Ikuo didn’t respond right away to Kizu’s question but just stared straight ahead. Finally, reluctantly, he answered.
“Dancer’s doing her best, going to the hospital every day, but she doesn’t believe he’ll recover enough to take on his role as Guide again. The only thing she talked about in the car was what we can expect from you.”
Kizu was escorted into the bedroom study by Ogi and sat down in a chair facing Patron, who was sunk deep in his armchair; Ikuo brought in a backless chair from the office for himself and sat down too. As they had gotten out of the car, Kizu had passed him the cardboard tube with the watercolor painting in it; now Ikuo laid it in his lap and rested a hand on one end.
“We haven’t done this before, but I’d like Ikuo to join us this time in hearing what you have to say, and Ogi tells me you’ve agreed,” Kizu said.
“It’s more proper now for me to say I’ll listen to you,” Patron said, his words brisk but his expression pensive. “Actually, I’d been hoping that we could both talk with Ikuo. There’s also another reason for this meeting today. Often just after I wake up I’m in a kind of half-awake, half-asleep state, and when that happened again this morning I envisioned a scene before me. I interpreted this as a sign that you would take on the role of being the new Guide with Ikuo beside you. I wanted to talk with you about this, and that’s why I called you here without much warning.
“What I saw was you and Ikuo, hand in hand as I watched over you, stepping into space, each of you a sturdy support to the other in case one of you was about to fall. That was the scene I saw.”
Kizu thought he was being taken in by some elaborate trick; at the same time he felt drawn in by those gentle, trusting eyes. He tried to resist.
“In this scene that you saw, was the place where you said Ikuo and I were walking—a space, you called it—was it the sky? If so, what was the weather like?”
“It was sunny,” Patron replied. “I saw newly formed clouds gleaming whitely between the two of you and me, who was waiting to receive you. The clouds were shaped like a baby whale without a tail. The whale’s head was three-dimensional; you could sense its weight, and the force of this weight made it move diagonally downward.”

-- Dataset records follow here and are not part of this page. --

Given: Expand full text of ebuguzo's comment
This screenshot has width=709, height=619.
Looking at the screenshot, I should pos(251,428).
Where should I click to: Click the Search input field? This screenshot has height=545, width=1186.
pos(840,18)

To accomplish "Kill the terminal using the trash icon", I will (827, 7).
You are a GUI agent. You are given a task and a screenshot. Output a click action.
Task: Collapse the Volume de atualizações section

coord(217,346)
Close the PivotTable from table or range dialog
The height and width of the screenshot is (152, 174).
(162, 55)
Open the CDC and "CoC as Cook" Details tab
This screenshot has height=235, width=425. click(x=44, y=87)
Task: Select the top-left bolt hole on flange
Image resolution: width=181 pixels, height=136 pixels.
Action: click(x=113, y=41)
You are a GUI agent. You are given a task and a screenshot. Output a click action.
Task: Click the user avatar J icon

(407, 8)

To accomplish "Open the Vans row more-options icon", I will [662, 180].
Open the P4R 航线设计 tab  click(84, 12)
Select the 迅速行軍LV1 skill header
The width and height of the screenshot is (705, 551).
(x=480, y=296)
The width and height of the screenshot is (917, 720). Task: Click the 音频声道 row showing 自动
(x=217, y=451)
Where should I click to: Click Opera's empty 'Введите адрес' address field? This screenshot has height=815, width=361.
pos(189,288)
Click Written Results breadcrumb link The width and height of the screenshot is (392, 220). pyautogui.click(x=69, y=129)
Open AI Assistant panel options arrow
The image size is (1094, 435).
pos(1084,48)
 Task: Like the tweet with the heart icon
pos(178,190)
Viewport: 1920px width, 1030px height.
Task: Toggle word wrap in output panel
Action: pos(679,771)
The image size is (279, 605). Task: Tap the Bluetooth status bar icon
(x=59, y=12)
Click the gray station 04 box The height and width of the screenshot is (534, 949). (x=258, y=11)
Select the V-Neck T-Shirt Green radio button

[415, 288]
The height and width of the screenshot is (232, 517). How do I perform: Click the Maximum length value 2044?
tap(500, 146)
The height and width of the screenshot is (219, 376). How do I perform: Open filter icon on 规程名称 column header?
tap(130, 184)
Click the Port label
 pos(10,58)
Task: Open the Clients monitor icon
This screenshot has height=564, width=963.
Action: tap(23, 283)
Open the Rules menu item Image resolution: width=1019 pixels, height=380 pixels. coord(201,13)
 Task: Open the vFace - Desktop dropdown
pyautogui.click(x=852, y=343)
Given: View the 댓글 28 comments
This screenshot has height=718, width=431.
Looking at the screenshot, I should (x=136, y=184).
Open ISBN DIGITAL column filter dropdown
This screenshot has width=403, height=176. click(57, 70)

Kizu turned to look at Ikuo, who, before a word could pass between them, handed Kizu the cardboard tube on his lap. Kizu stuck two fingers inside the open end of the tube and extracted the watercolor painting, along with the cotton paper that was wrapped around it.
Patron took the painting and held it up to the light on the bedside table. Kizu knew he often listened to classical CDs in this room, everything from ancient to modern music. The feeling rose up in Kizu that he was in the presence of a considerable connoisseur of art.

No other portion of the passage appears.